Reply with each record repeated exactly.

[DATA TO USE — start]

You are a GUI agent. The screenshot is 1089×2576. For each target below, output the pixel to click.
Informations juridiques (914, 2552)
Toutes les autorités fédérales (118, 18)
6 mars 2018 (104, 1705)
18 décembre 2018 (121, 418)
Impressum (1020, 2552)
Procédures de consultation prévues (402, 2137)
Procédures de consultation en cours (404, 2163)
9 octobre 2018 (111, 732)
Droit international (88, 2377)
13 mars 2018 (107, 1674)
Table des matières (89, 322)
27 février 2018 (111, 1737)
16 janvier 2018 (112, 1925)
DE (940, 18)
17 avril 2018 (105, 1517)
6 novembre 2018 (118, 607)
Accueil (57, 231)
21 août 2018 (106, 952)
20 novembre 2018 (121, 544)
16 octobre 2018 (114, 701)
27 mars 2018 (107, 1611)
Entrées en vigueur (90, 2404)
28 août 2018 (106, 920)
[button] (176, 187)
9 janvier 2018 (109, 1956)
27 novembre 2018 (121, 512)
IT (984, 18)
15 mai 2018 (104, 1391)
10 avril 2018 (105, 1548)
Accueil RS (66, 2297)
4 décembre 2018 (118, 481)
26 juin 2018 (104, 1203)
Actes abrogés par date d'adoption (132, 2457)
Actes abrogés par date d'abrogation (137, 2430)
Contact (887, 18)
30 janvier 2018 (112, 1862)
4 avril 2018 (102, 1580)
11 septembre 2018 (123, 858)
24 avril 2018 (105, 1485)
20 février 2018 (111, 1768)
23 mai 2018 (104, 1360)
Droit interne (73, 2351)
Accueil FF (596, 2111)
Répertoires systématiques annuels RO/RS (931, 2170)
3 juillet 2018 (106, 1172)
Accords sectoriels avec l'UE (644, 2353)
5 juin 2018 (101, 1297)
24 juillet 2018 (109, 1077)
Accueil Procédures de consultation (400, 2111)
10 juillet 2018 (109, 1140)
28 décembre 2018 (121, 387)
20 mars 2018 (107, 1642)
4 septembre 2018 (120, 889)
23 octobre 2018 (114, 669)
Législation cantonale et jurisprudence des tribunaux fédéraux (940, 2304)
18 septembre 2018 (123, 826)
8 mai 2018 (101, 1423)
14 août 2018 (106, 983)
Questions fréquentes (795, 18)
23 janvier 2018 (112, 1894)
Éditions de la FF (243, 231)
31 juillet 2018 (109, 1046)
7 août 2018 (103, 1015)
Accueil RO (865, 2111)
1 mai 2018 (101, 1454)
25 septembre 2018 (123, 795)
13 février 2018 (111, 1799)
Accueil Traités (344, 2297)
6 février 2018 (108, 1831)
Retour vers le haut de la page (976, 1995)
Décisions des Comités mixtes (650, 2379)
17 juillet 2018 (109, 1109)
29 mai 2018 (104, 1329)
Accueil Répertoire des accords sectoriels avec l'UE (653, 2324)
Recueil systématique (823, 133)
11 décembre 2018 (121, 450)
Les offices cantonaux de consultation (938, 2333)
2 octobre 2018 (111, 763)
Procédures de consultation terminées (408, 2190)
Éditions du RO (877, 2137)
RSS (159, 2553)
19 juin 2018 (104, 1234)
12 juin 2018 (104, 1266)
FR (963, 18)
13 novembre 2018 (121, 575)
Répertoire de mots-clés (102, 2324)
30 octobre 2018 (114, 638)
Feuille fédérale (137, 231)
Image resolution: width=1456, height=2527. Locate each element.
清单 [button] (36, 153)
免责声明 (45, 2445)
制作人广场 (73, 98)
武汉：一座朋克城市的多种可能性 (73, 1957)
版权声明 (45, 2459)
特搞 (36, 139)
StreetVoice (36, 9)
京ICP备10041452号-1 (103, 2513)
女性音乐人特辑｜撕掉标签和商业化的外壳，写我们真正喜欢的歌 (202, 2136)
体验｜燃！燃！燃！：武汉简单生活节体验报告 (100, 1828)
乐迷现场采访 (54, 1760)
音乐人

[DATA TO USE — finish]

* [EXERCISE RESULT]
You are a GUI agent. The screenshot is 1089×2576. For each target below, output the pixel to click.
Informations juridiques (914, 2552)
Toutes les autorités fédérales (118, 18)
6 mars 2018 (104, 1705)
18 décembre 2018 (121, 418)
Impressum (1020, 2552)
Procédures de consultation prévues (402, 2137)
Procédures de consultation en cours (404, 2163)
9 octobre 2018 (111, 732)
Droit international (88, 2377)
13 mars 2018 (107, 1674)
Table des matières (89, 322)
27 février 2018 (111, 1737)
16 janvier 2018 (112, 1925)
DE (940, 18)
17 avril 2018 (105, 1517)
6 novembre 2018 (118, 607)
Accueil (57, 231)
21 août 2018 (106, 952)
20 novembre 2018 (121, 544)
16 octobre 2018 (114, 701)
27 mars 2018 (107, 1611)
Entrées en vigueur (90, 2404)
28 août 2018 (106, 920)
[button] (176, 187)
9 janvier 2018 (109, 1956)
27 novembre 2018 (121, 512)
IT (984, 18)
15 mai 2018 (104, 1391)
10 avril 2018 (105, 1548)
Accueil RS (66, 2297)
4 décembre 2018 (118, 481)
26 juin 2018 (104, 1203)
Actes abrogés par date d'adoption (132, 2457)
Actes abrogés par date d'abrogation (137, 2430)
Contact (887, 18)
30 janvier 2018 (112, 1862)
4 avril 2018 (102, 1580)
11 septembre 2018 (123, 858)
24 avril 2018 (105, 1485)
20 février 2018 (111, 1768)
23 mai 2018 (104, 1360)
Droit interne (73, 2351)
Accueil FF (596, 2111)
Répertoires systématiques annuels RO/RS (931, 2170)
3 juillet 2018 (106, 1172)
Accords sectoriels avec l'UE (644, 2353)
5 juin 2018 (101, 1297)
24 juillet 2018 (109, 1077)
Accueil Procédures de consultation (400, 2111)
10 juillet 2018 (109, 1140)
28 décembre 2018 (121, 387)
20 mars 2018 (107, 1642)
4 septembre 2018 (120, 889)
23 octobre 2018 (114, 669)
Législation cantonale et jurisprudence des tribunaux fédéraux (940, 2304)
18 septembre 2018 (123, 826)
8 mai 2018 (101, 1423)
14 août 2018 (106, 983)
Questions fréquentes (795, 18)
23 janvier 2018 (112, 1894)
Éditions de la FF (243, 231)
31 juillet 2018 (109, 1046)
7 août 2018 (103, 1015)
Accueil RO (865, 2111)
1 mai 2018 (101, 1454)
25 septembre 2018 (123, 795)
13 février 2018 (111, 1799)
Accueil Traités (344, 2297)
6 février 2018 (108, 1831)
Retour vers le haut de la page (976, 1995)
Décisions des Comités mixtes (650, 2379)
17 juillet 2018 (109, 1109)
29 mai 2018 (104, 1329)
Accueil Répertoire des accords sectoriels avec l'UE (653, 2324)
Recueil systématique (823, 133)
11 décembre 2018 (121, 450)
Les offices cantonaux de consultation (938, 2333)
2 octobre 2018 (111, 763)
Procédures de consultation terminées (408, 2190)
Éditions du RO (877, 2137)
RSS (159, 2553)
19 juin 2018 (104, 1234)
12 juin 2018 (104, 1266)
FR (963, 18)
13 novembre 2018 (121, 575)
Répertoire de mots-clés (102, 2324)
30 octobre 2018 (114, 638)
Feuille fédérale (137, 231)
Image resolution: width=1456, height=2527. Locate each element.
清单 [button] (36, 153)
免责声明 (45, 2445)
制作人广场 (73, 98)
武汉：一座朋克城市的多种可能性 (73, 1957)
版权声明 (45, 2459)
特搞 (36, 139)
StreetVoice (36, 9)
京ICP备10041452号-1 (103, 2513)
女性音乐人特辑｜撕掉标签和商业化的外壳，写我们真正喜欢的歌 (202, 2136)
体验｜燃！燃！燃！：武汉简单生活节体验报告 (100, 1828)
乐迷现场采访 (54, 1760)
音乐人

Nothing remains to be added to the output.